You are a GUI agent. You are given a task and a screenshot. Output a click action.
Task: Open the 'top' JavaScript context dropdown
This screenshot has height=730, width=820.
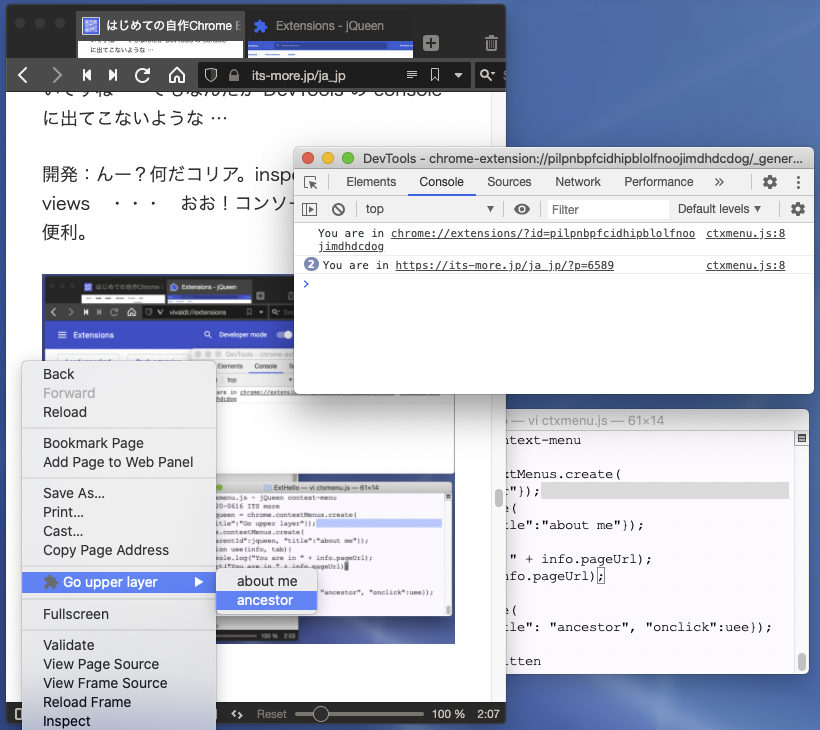(x=430, y=209)
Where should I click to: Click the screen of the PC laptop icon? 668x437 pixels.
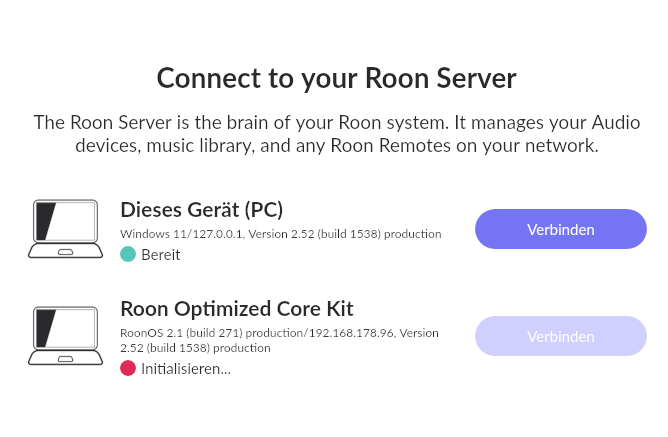click(66, 221)
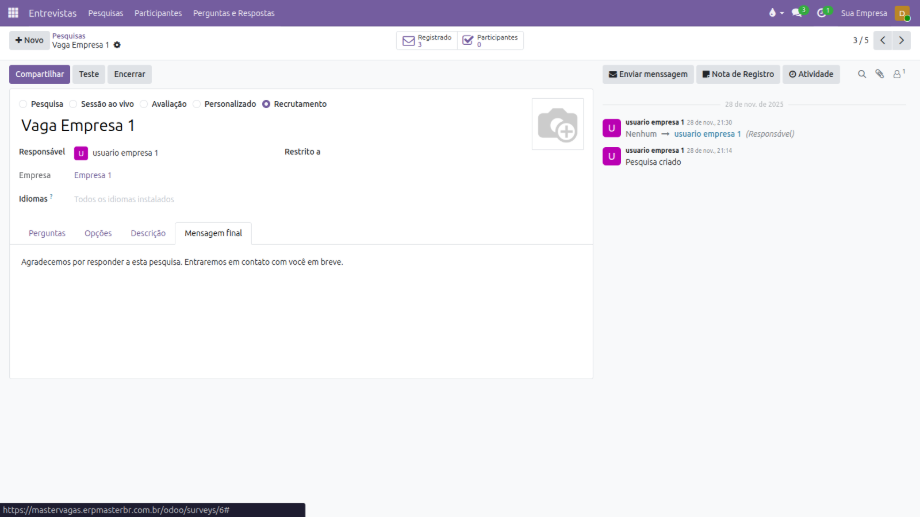Go to next record arrow
920x517 pixels.
901,40
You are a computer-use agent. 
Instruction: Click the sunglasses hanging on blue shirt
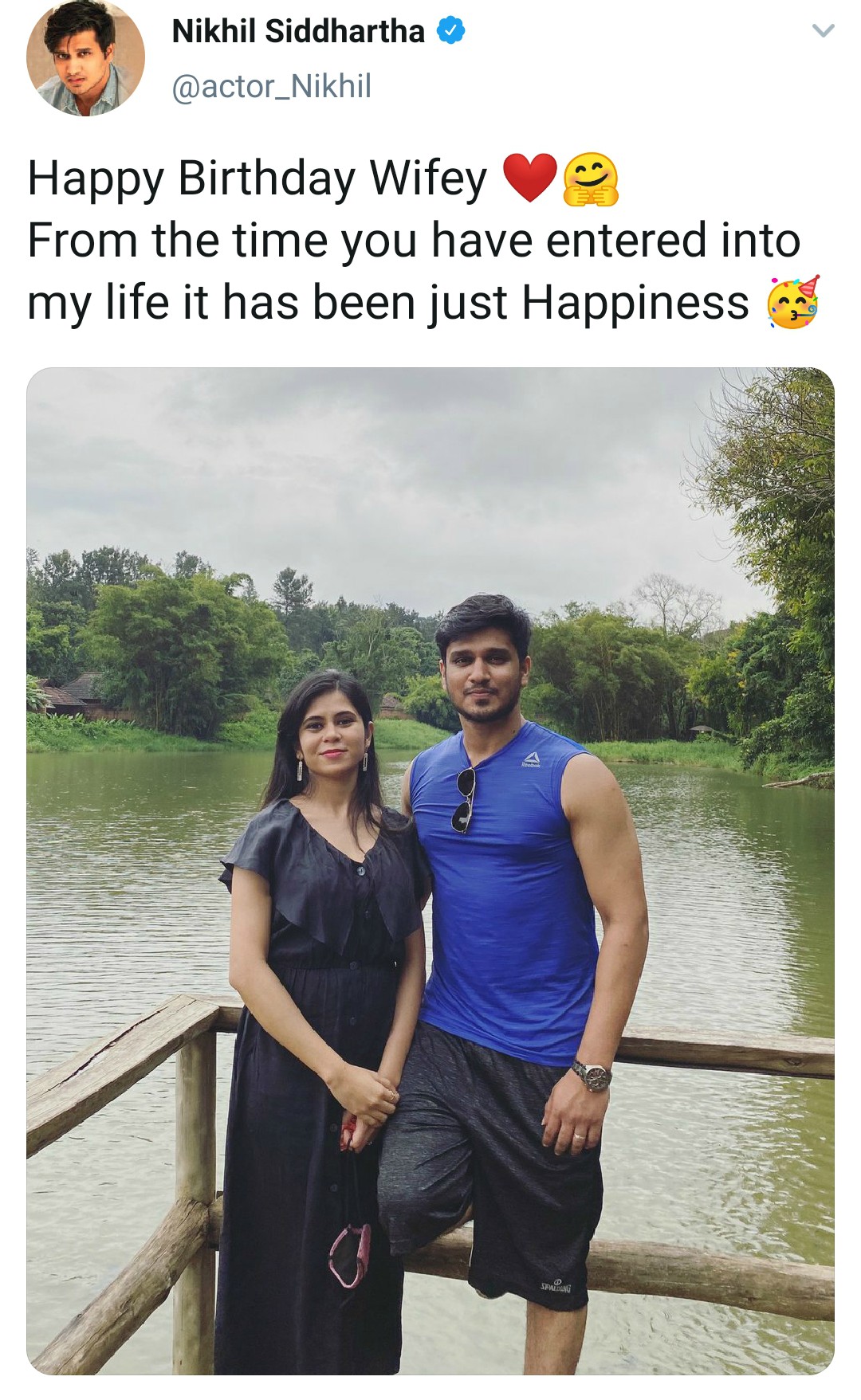pos(464,800)
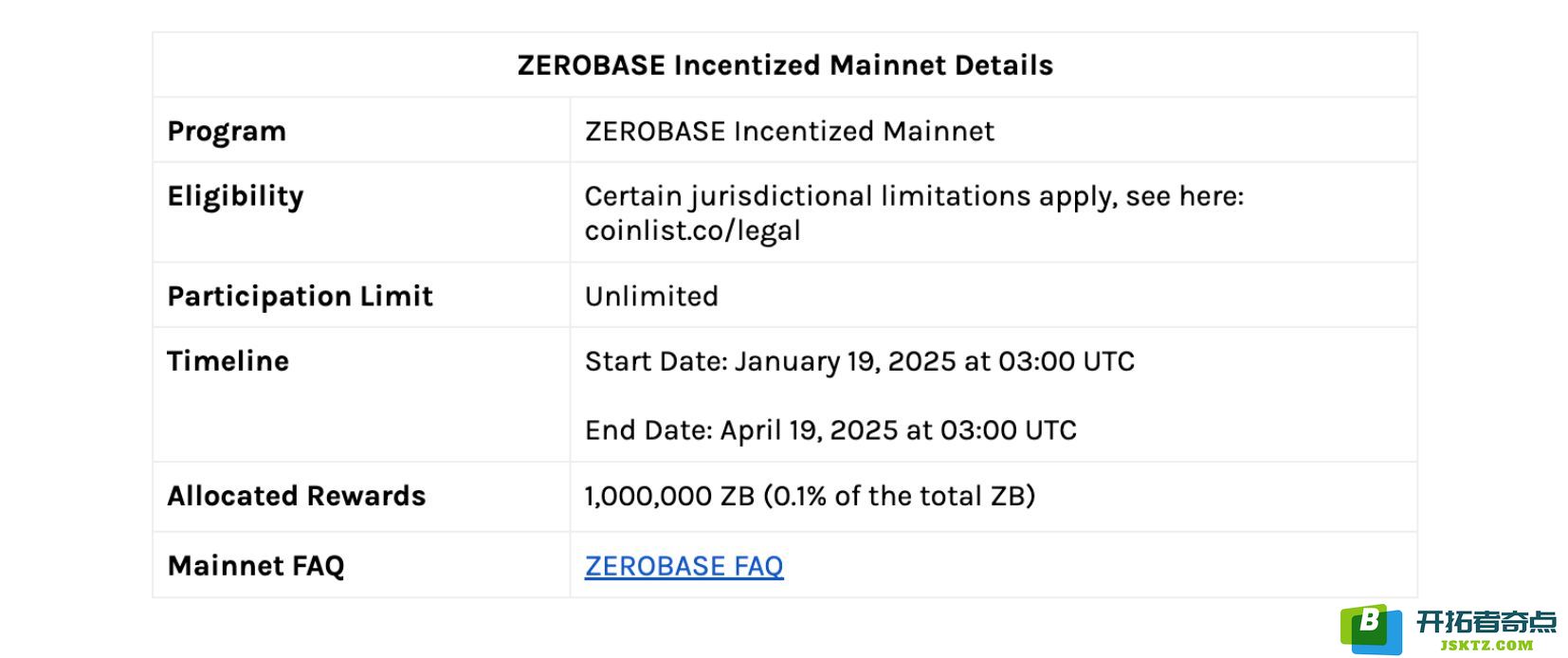This screenshot has height=658, width=1568.
Task: Select the Program row label
Action: pyautogui.click(x=227, y=131)
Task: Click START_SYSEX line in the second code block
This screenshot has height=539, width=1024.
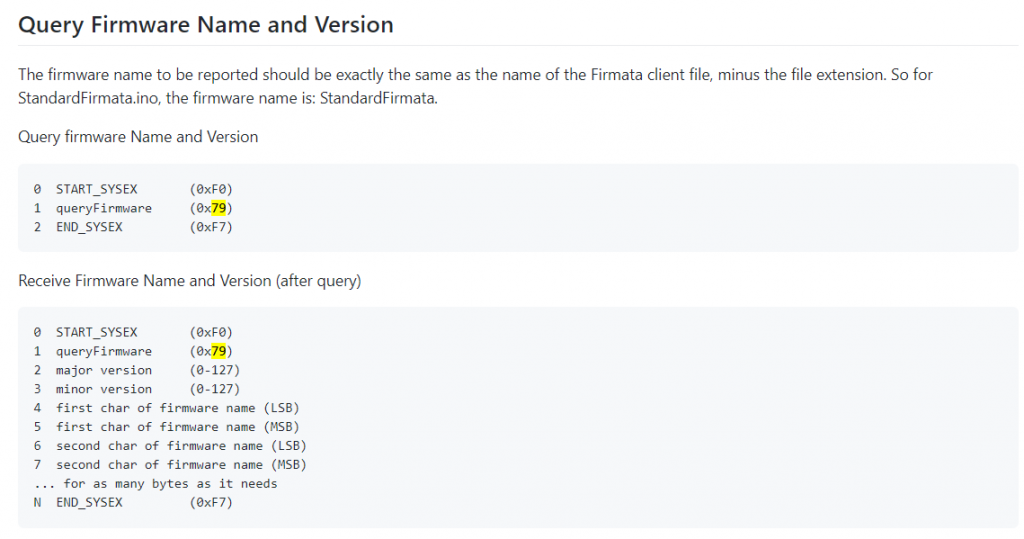Action: [x=97, y=332]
================================
Your objective: Retype the material in full, exactly as written, and exclude the pictures.

Written response:
You are a GUI agent. You are given a task and a screenshot. Output a click action.
Task: Open the 'top' JavaScript context dropdown
This screenshot has height=730, width=820.
(x=430, y=209)
Where should I click to: Click the screen of the PC laptop icon? 668x437 pixels.
click(66, 221)
Go to next record arrow
920x517 pixels.
901,40
You are a computer-use agent. 
Instruction: Click the sunglasses hanging on blue shirt
pos(464,800)
This screenshot has height=658, width=1568.
Task: Select the Program row label
Action: pyautogui.click(x=227, y=131)
Task: Click START_SYSEX line in the second code block
This screenshot has height=539, width=1024.
Action: [x=97, y=332]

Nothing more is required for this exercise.